Hi to all, this is the history of how i became a home brewer and how i make my nano brewery here in Venezuela. I think that this can help some homebrewers to reach their beer dreams ;D .
I will try to write in English but maybe it will be some errors in my writing, because my English is not perfect, so I hope that you can understand this post.
My name is Daniel López, right now in 2014 I have a little microbrewery (or nano brewery) here in Venezuela, the name of the brewery is Old Dan´s, you can find us in twitter as @olddans.
The idea of write this history in some way is to share with others brewers my dream of make good beer in Venezuela and build from nothing a microbrewery, I think that I will write in parts and post it here one part at a time.
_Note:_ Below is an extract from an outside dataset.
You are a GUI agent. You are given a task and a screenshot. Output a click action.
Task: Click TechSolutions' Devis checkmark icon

When, why and how all started
Back in 1995 I think that make beer in your house it was something impossible, I think that only big breweries has the equipment to make this wonderful drink, this is the most popular drink here in Venezuela ( 83 liters of beer per capita in a year), in that time my father works in a international organization here in Venezuela, and he has to travel a lot, in one of his travels he find in a bookstore in Quito, Ecuador, the Dave Miller´s Home brewing Guide and Karl F. Lutzen Brew Ware (great books to become a home brewer and build your own stuff). These book inspire my father to make beer here in Venezuela, this idea was one of my father’s dreams, in the next 2 years my father read all the books and find another lots of book, make a big research about the making beer science.
In this time I was finishing my high school studies and prepare to begin my university career as a biologist, so in that moment I prefer to drink the awful commercial beer find in Venezuela than make my beer. I never imagine that several years later I will begin my brewery.
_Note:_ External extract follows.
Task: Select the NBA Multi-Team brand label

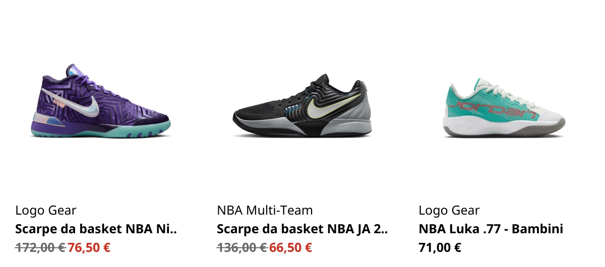Action: pyautogui.click(x=265, y=210)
In 1997 I make a vacation trip to the US, and in that time I bring with me a Hydrometer, 3 airlocks, 3 rubber stoppers, a bottle capper and a few books. My father think that find the ingredients in that time in Venezuela it will be an easy task, but no, it was the greatest mistake in his brewing career. After a year of looking all over the country for the ingredients my father decide to put away the home brewing project.
Thirteen years passed and all the stuff that I bring to make beer was in the bottom of a box, in that time I always talk to my friends about make home beer as an interesting topic in some conversations, but I really never think to start home brewing in all that time. But this talk whit the friends it was an important point in all these story.
In September of 2010, one of these friends that lived in Ireland brought me a great gift, 500 gr of saaz flower hops and 4 packs of dry yeast, these was a special moment because after these, my life change in an excellent way.